• Quoted passage:
┌────────

For some observers in the US, the UK and Australia, the French simply weren’t facing up to an uncomfortable reality – that the country had been ditched by Australia because Canberra would rather have a superpower as a partner than a middle-sized power. “Sure,” Belin replies. “But France has been a middle power for decades now, and there was no illusion in 2016 [when it signed the Australian deal] that it was a superpower. At the time Australia wanted to be less entangled with American strategic culture and decision making. Five years later, they’ve had so much pressure coming from China, a change of leader, a change of strategic views in the region and they’ve changed their calculation. That’s fully valid. One mistake France made was criticising Australia for its strategic decision, saying, ‘It’s a mistake siding with the US, you’re losing your sovereignty’. That was the anger talking.”

An expression used a lot in France after the Aukus announcement was ‘Anglo-Saxons’, known as the ‘Anglosphere’ elsewhere; an idea – or maybe a fantasy – popular in some quarters, that common values come from a shared language, and that fellow English-speaking countries make for the best partners. “It may be an oversimplified way of seeing things but in France the immediate reaction of everybody was, ‘the Anglo-Saxons are sticking together again’,” says Belin. “There is a sense of frustration that however much we work together at the end of the day the Americans, British, Australians, Canadians and New Zealanders will always prefer each other to anybody else. Look at [security alliance comprising the five anglophone nations] Five Eyes, for example. For many years there was Five Eyes+1, with France the additional one on top. But it could never be Six Eyes, right?”

└────────

Quote the passage on France's reaction to the Aukus deal in full, word for word.

• Provided data:
┌────────

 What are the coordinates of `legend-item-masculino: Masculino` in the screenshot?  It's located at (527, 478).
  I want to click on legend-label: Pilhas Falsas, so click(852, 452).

└────────

• Exercise response:
For some observers in the US, the UK and Australia, the French simply weren’t facing up to an uncomfortable reality – that the country had been ditched by Australia because Canberra would rather have a superpower as a partner than a middle-sized power. “Sure,” Belin replies. “But France has been a middle power for decades now, and there was no illusion in 2016 [when it signed the Australian deal] that it was a superpower. At the time Australia wanted to be less entangled with American strategic culture and decision making. Five years later, they’ve had so much pressure coming from China, a change of leader, a change of strategic views in the region and they’ve changed their calculation. That’s fully valid. One mistake France made was criticising Australia for its strategic decision, saying, ‘It’s a mistake siding with the US, you’re losing your sovereignty’. That was the anger talking.”

An expression used a lot in France after the Aukus announcement was ‘Anglo-Saxons’, known as the ‘Anglosphere’ elsewhere; an idea – or maybe a fantasy – popular in some quarters, that common values come from a shared language, and that fellow English-speaking countries make for the best partners. “It may be an oversimplified way of seeing things but in France the immediate reaction of everybody was, ‘the Anglo-Saxons are sticking together again’,” says Belin. “There is a sense of frustration that however much we work together at the end of the day the Americans, British, Australians, Canadians and New Zealanders will always prefer each other to anybody else. Look at [security alliance comprising the five anglophone nations] Five Eyes, for example. For many years there was Five Eyes+1, with France the additional one on top. But it could never be Six Eyes, right?”